Downloading and Extracting Packages
python-3.7.0         | 16.3 MB   | ########## | 100%
mkl_fft-1.0.6        | 137 KB    | ########## | 100%
sqlite-3.25.2        | 2.3 MB    | ########## | 100%
numpy-1.15.2         | 48 KB     | ########## | 100%
intel-openmp-2019.0  | 1.0 MB    | ########## | 100%
mkl_random-1.0.1     | 335 KB    | ########## | 100%
setuptools-40.4.3    | 555 KB    | ########## | 100%
openssl-1.0.2p       | 3.4 MB    | ########## | 100%
readline-7.0         | 393 KB    | ########## | 100%
tk-8.6.8             | 3.2 MB    | ########## | 100%
numpy-base-1.15.2    | 4.0 MB    | ########## | 100%
pip-10.0.1           | 1.7 MB    | ########## | 100%
certifi-2018.8.24    | 139 KB    | ########## | 100%
mkl-2019.0           | 154.4 MB  | ########## | 100%
ca-certificates-2018 | 124 KB    | ########## | 100%
wheel-0.32.1         | 35 KB     | ########## | 100%
Preparing transaction: done
Verifying transaction: done
Executing transaction: done
#
# To activate this environment, use:
# > source activate example_env
#
# To deactivate an active environment, use:
# > source deactivate
#

example_env is a name of our environment, numpy is a name of a base package used to create an environment By default it will install Python in the version which you downloaded with Anaconda, in my case it is 3.7

If you wish change python version when you are creating a new environment you can make it by providing python parameter:

$ conda create --name example_env python=3.5 numpy

As we see in a result of execution now, we are able to activate and decativate our newly created environment

Let’s check it, by activating and verifying that we have properly installed NumPy:

$ source activate example_env
$ which python
/Users/andrzejsliwa/anaconda3/envs/example_env/bin/python

Like you see after activation, we are using python directly from our environment. Just for explanation, activation of the environment also changing searching PATH

Lets check if NumPy is installed and available

$ python
Python 3.7.0 (default, Jun 28 2018, 07:39:16)

****

● PROBLEMS AND TASKS:
• 1. In the conda environment walkthrough, what download size is listed for mkl-2019.0?
• 2. Please continue the conda environment walkthrough from its last line.

● EXTRACTED DATA:
****

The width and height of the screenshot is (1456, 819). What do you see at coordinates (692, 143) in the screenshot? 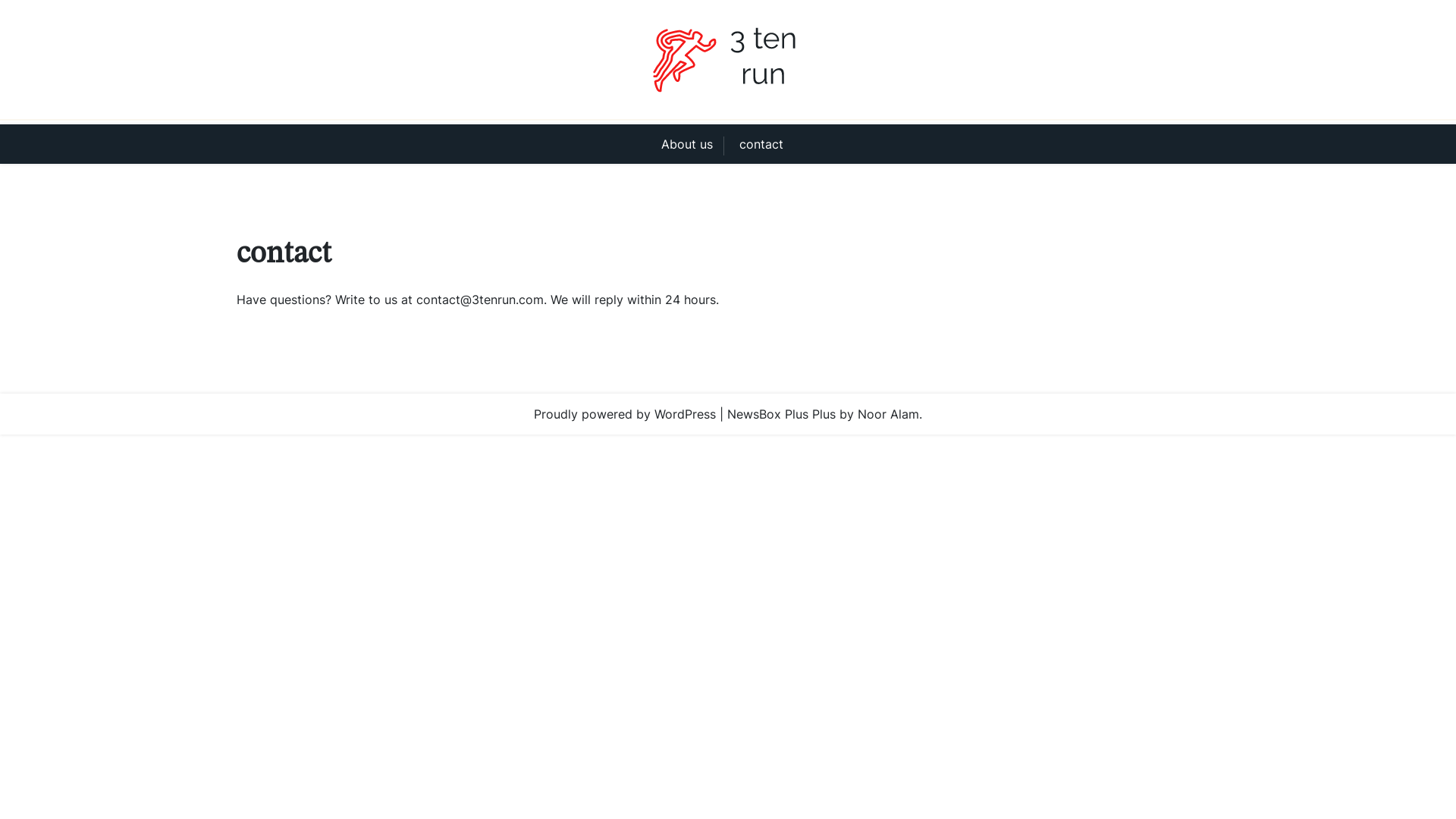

****

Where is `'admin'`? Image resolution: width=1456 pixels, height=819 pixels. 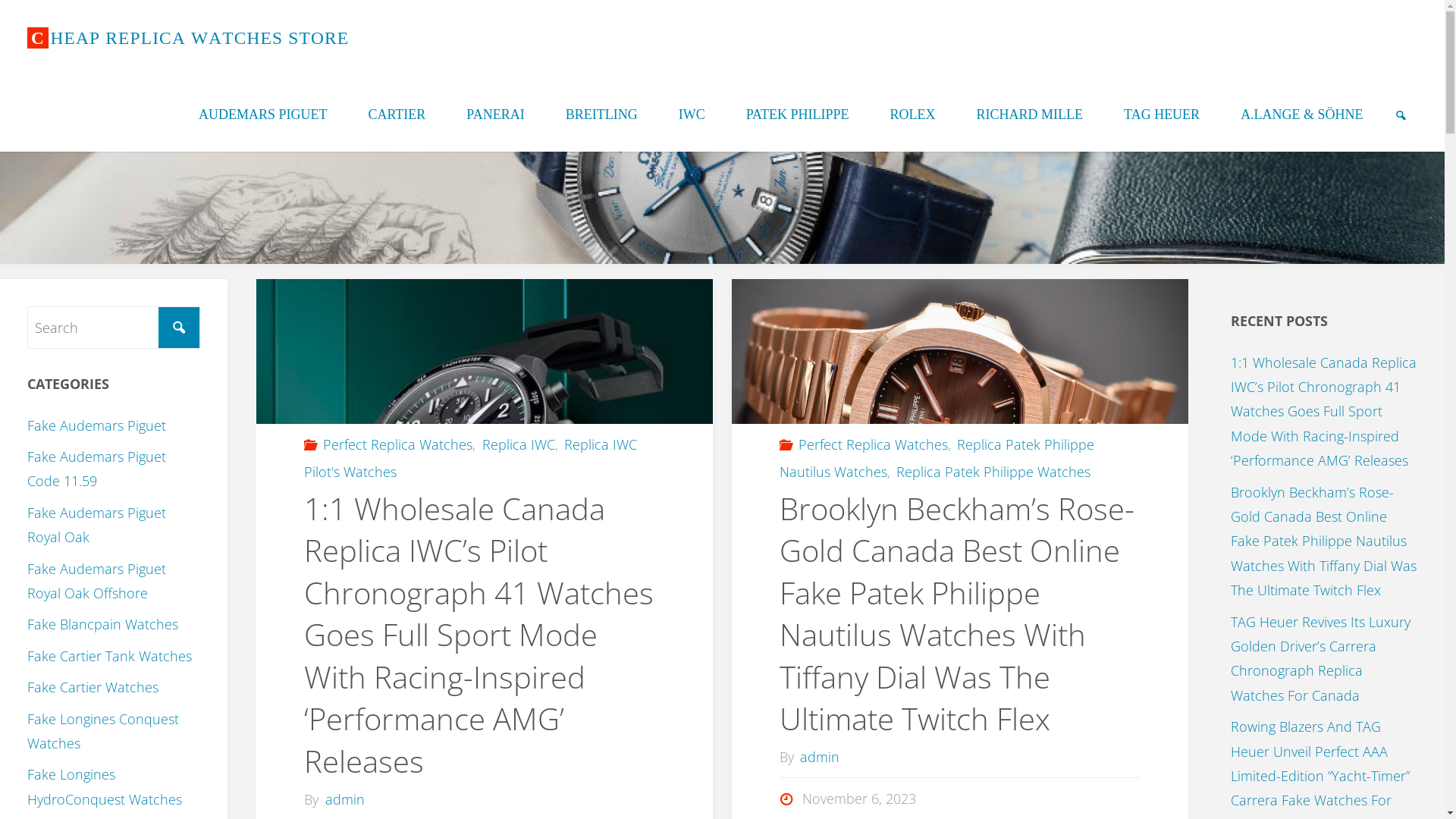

****

● EXPECTED ANSWERS:
• 1. 154.4 MB

• 2.
[Clang 4.0.1 (tags/RELEASE_401/final)] :: Anaconda, Inc. on darwin
Type "help", "copyright", "credits" or "license" for more information.
>>> import numpy as np
>>>

There was no error. We are on our way.

Interactive Environment - Jupyter

The next step will be installing amazing interactive environment: Jupiter

$ conda install -c anaconda jupyter
Solving environment: done
...

Let’s add another package to our activate environment (make sure that you activated it before)

$ conda install matplotlib
Solving environment: done
...

We will use matplotlib in jupyter to show you benefits of the interactive environment.

Installation and configuration of Jupyter plugin on Visual Studio Code editor

As next step I strongly recommend the installation of Visual Studio Code and dedicated plugin for Jupyter:

After reloading editor, you will be able to run jupyter directly from Visual Studio Code: install jupyter plugin on vs code

We need to setup an editor environment: install jupyter plugin on vs code

Running jupyter in Visual Studio Code

Select our environment (same which we activate before) install jupyter plugin on vs code

You can paste this example to your python file:

#%%
print('hello')

#%%
import matplotlib.pyplot as plt
import matplotlib as mpl
import numpy as np

x = np.linspace(0, 20, 100)
plt.plot(x, np.sin(x))
plt.show()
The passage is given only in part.